[Collected data entries]
---*---

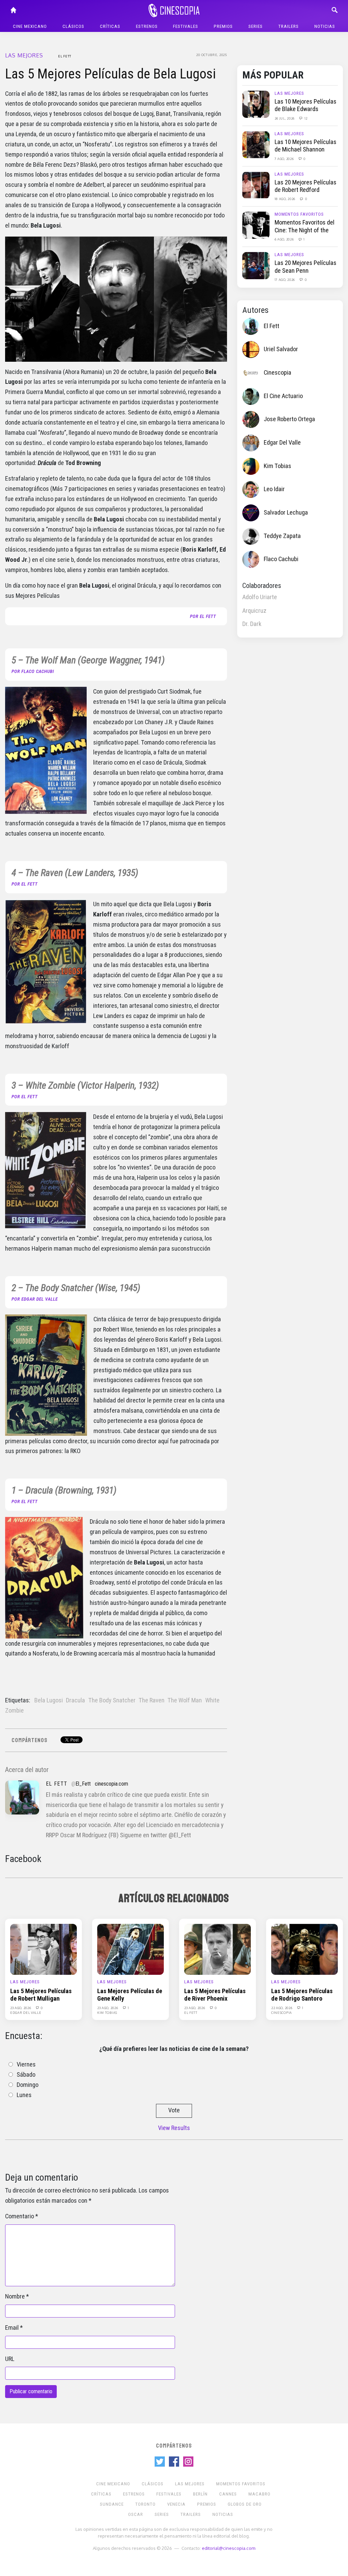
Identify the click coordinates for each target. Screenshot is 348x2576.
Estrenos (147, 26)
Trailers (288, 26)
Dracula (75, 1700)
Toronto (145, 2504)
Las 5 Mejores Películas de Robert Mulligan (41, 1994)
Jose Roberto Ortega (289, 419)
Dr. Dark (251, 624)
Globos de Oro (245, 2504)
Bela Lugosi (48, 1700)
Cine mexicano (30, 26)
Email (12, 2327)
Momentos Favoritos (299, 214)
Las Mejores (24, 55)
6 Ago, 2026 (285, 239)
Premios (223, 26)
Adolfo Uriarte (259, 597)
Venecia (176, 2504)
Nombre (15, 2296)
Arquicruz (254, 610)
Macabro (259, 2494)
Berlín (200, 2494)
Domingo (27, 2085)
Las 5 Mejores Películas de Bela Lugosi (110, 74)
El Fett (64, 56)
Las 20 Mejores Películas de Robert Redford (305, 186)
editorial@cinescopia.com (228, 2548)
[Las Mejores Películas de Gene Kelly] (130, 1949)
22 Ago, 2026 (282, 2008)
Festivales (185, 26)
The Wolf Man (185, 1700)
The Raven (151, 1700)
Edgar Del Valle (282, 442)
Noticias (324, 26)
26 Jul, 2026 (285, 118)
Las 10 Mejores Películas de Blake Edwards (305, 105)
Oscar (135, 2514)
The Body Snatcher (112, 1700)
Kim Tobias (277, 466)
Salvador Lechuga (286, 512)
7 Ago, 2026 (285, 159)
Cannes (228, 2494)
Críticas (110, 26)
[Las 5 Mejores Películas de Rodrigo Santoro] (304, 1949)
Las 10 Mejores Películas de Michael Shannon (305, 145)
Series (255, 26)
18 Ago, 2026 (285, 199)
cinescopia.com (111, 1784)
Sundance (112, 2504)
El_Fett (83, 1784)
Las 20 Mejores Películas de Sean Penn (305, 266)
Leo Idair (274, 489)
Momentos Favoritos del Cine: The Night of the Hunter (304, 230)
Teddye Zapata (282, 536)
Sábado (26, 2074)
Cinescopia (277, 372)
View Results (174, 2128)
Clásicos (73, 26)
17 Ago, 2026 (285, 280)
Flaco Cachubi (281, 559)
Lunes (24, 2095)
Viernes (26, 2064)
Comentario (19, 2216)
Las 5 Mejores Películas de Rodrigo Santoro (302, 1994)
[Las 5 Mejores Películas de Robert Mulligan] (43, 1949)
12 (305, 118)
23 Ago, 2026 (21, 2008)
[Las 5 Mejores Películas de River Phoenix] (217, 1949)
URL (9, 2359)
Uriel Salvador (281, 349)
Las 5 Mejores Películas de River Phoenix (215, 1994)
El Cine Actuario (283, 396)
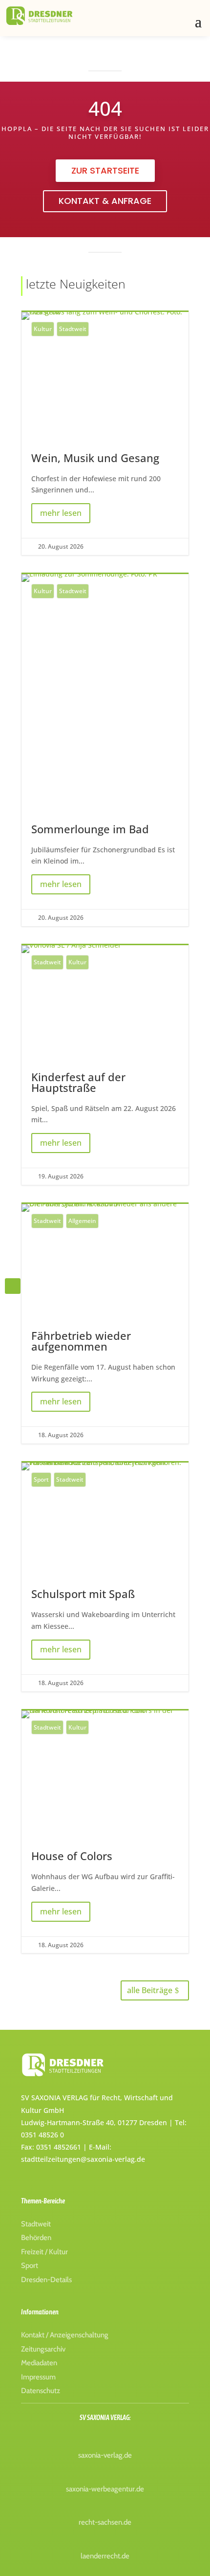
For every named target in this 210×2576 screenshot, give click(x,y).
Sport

---*---

Exercise prompt
Copy out all the data exactly, skipping the pictures.

Task result
Identify the click coordinates for each target. Screenshot is 348x2576.
Estrenos (147, 26)
Trailers (288, 26)
Dracula (75, 1700)
Toronto (145, 2504)
Las 5 Mejores Películas de Robert Mulligan (41, 1994)
Jose Roberto Ortega (289, 419)
Dr. Dark (251, 624)
Globos de Oro (245, 2504)
Bela Lugosi (48, 1700)
Cine mexicano (30, 26)
Email (12, 2327)
Momentos Favoritos (299, 214)
Las Mejores (24, 55)
6 Ago, 2026 (285, 239)
Premios (223, 26)
Adolfo Uriarte (259, 597)
Venecia (176, 2504)
Nombre (15, 2296)
Arquicruz (254, 610)
Macabro (259, 2494)
Berlín (200, 2494)
Domingo (27, 2085)
Las 5 Mejores Películas de Bela Lugosi (110, 74)
El Fett (64, 56)
Las 20 Mejores Películas de Robert Redford (305, 186)
editorial@cinescopia.com (228, 2548)
[Las Mejores Películas de Gene Kelly] (130, 1949)
22 Ago, 2026 (282, 2008)
Festivales (185, 26)
The Wolf Man (185, 1700)
The Raven (151, 1700)
Edgar Del Valle (282, 442)
Noticias (324, 26)
26 Jul, 2026 (285, 118)
Las 10 Mejores Películas de Blake Edwards (305, 105)
Oscar (135, 2514)
The Body Snatcher (112, 1700)
Kim Tobias (277, 466)
Salvador Lechuga (286, 512)
7 Ago, 2026 (285, 159)
Cannes (228, 2494)
Críticas (110, 26)
[Las 5 Mejores Películas de Rodrigo Santoro] (304, 1949)
Las 10 Mejores Películas de Michael Shannon (305, 145)
Series (255, 26)
18 Ago, 2026 (285, 199)
cinescopia.com (111, 1784)
Sundance (112, 2504)
El_Fett (83, 1784)
Las 20 Mejores Películas de Sean Penn (305, 266)
Leo Idair (274, 489)
Momentos Favoritos del Cine: The Night of the Hunter (304, 230)
Teddye Zapata (282, 536)
Sábado (26, 2074)
Cinescopia (277, 372)
View Results (174, 2128)
Clásicos (73, 26)
17 Ago, 2026 (285, 280)
Flaco Cachubi (281, 559)
Lunes (24, 2095)
Viernes (26, 2064)
Comentario (19, 2216)
Las 5 Mejores Películas de Rodrigo Santoro (302, 1994)
[Las 5 Mejores Películas de Robert Mulligan] (43, 1949)
12 (305, 118)
23 Ago, 2026 (21, 2008)
[Las 5 Mejores Películas de River Phoenix] (217, 1949)
URL (9, 2359)
Uriel Salvador (281, 349)
Las 5 Mejores Películas de River Phoenix (215, 1994)
El Cine Actuario (283, 396)
For every named target in this 210×2576 screenshot, give click(x,y).
Sport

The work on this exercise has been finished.